How to Configure & Speed Up S3 Cross-Region Replication

Eleanor Parker

Eleanor Parker

How to Configure & Speed Up S3 Cross-Region Replication

S3 Replication is a fully-managed Amazon Web Services (AWS) feature for replicating objects and their metadata across one or more S3 buckets. And with cross-region replication (CRR), you can use this feature to replicate objects across buckets located in different AWS regions. CRR is useful for:

  • Meeting compliance requirements that demand certain data be stored in geographically dispersed regions. 

  • Minimizing latency for users by moving data physically closer to them.

  • Disaster recovery by minimizing data loss via backups and active/passive or active/active failover strategies.

You can implement CRR with the native Amazon S3 Replication or use Resilio Connect to achieve fast, reliable, and efficient replication across any AWS region and service (or even other cloud providers and on-prem environments).

In this guide, we’ll start by showing you how to set up CRR using S3 Replication and cover the five key steps for setting up replication between buckets in different regions — from creating Amazon S3 buckets to configuring a replication rule and more.

In the second part of this guide, we’ll show you the benefits of CRR with Resilio Connect.

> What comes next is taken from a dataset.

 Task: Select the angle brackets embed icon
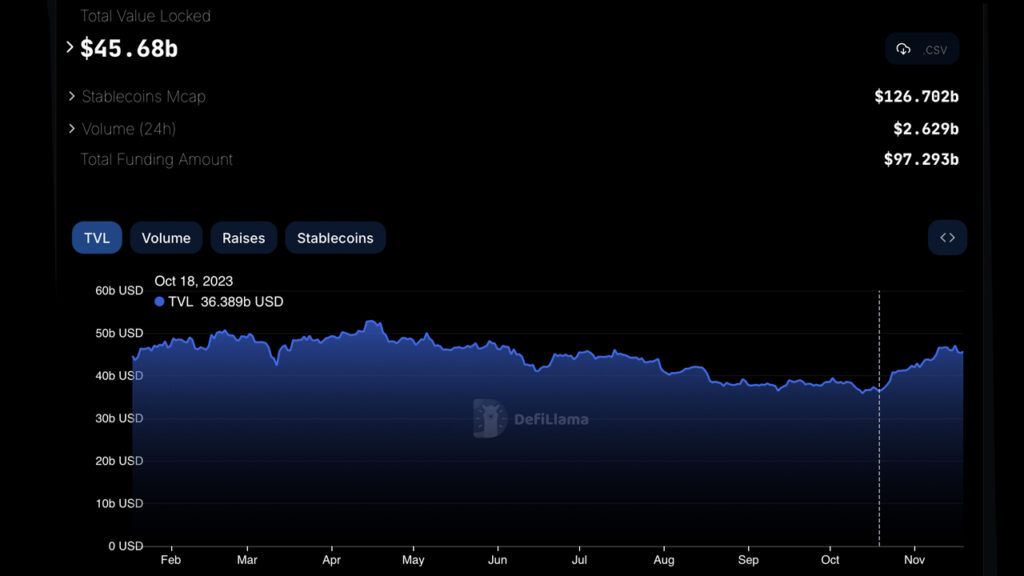pos(946,237)
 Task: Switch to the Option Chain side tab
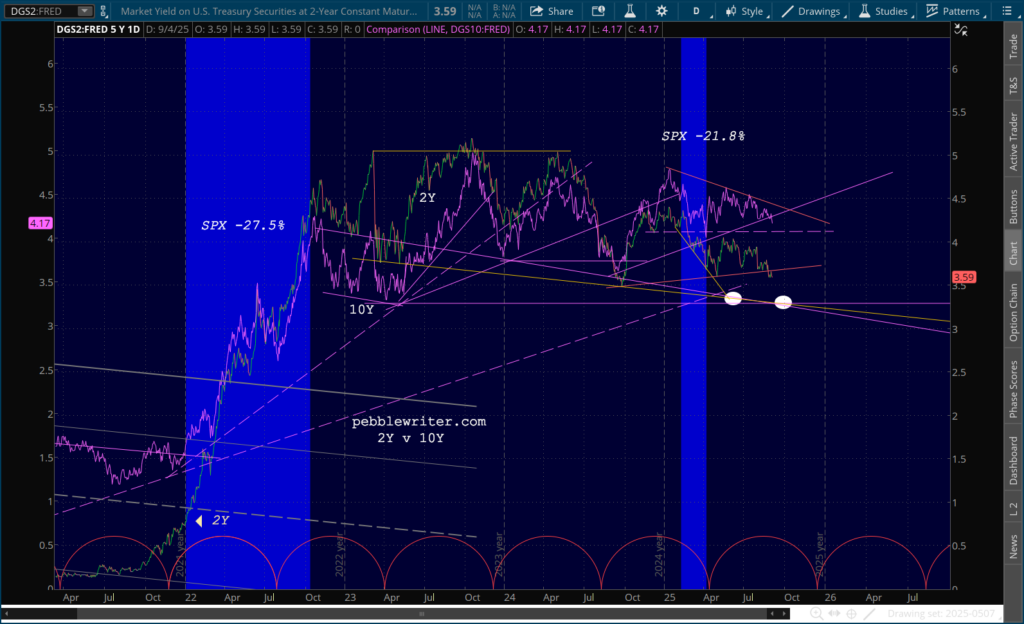pyautogui.click(x=1014, y=312)
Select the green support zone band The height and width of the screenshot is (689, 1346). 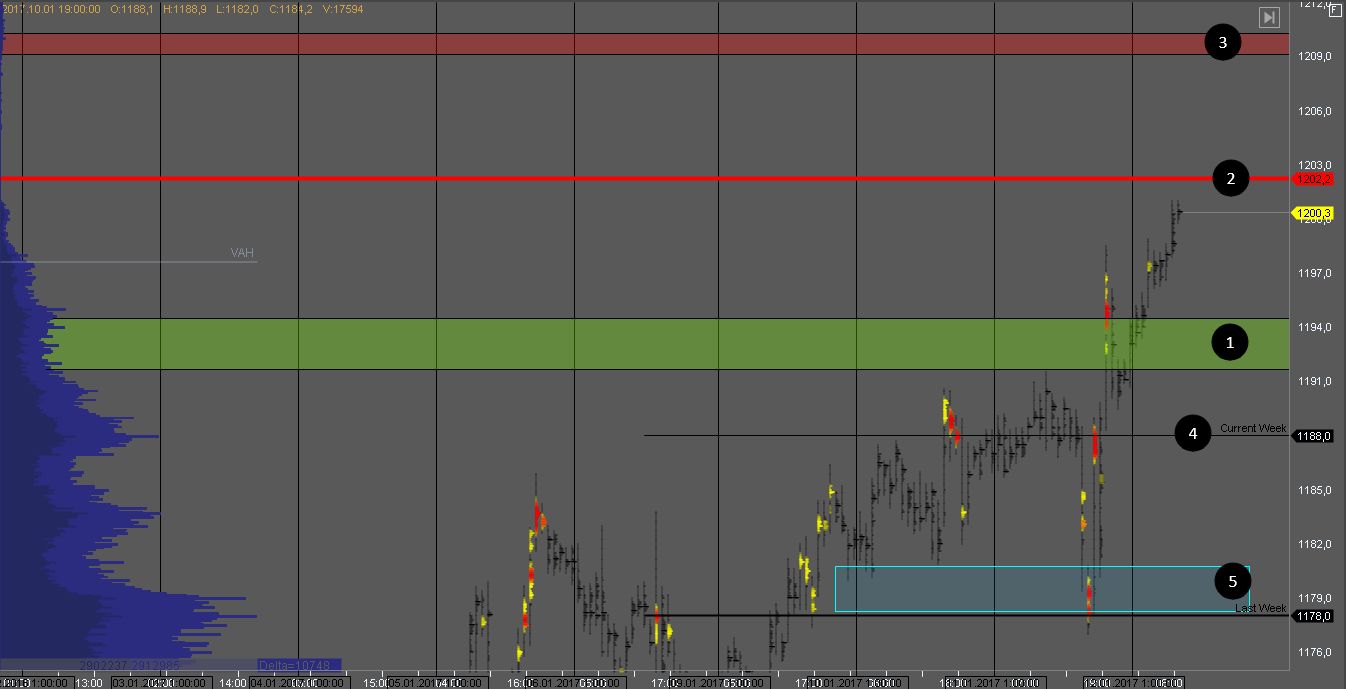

Specifically, you’ll learn how Resilio Connect makes replication:

  • Faster due to its scale-out P2P architecture and WAN optimization technology.

  • Simpler due to the ability to manage the entire replication process (even in a multi or hybrid cloud scenario) from a single place.

  • More reliable through resilience, eliminating single points of failure (SPOF) including the ability to route data dynamically around failures. 

  • More efficient due to the ability to minimize data transfer costs by storing frequently accessed data locally, pinning traffic to an optimal network, and more.

  • More flexible through hybrid deployment and replication options, e.g., you can replicate data within or across AWS regions and services, or use other cloud providers and on-prem environments.

Companies like Exxon Mobil, KFC, and Blizzard use Resilio Connect for fast, efficient, and flexible replication. To learn how Resilio Connect can help you achieve fast and reliable CRR, schedule a demo with our team today.

How to Set Up S3 Cross-Region Replication (in 5 Steps)

In this section, we’ll talk through five basic steps for configuring CRR:

  1. Creating S3 buckets in different regions
  2. Configuring a replication rule
  3. Setting up IAM roles
  4. Adjusting other options
  5. Monitoring the replication process

We’ll also provide links to relevant AWS tutorials if you need more context around a particular step or topic. If you already know how to do this and just want to learn how to make cross-region replication faster, you can skip ahead here.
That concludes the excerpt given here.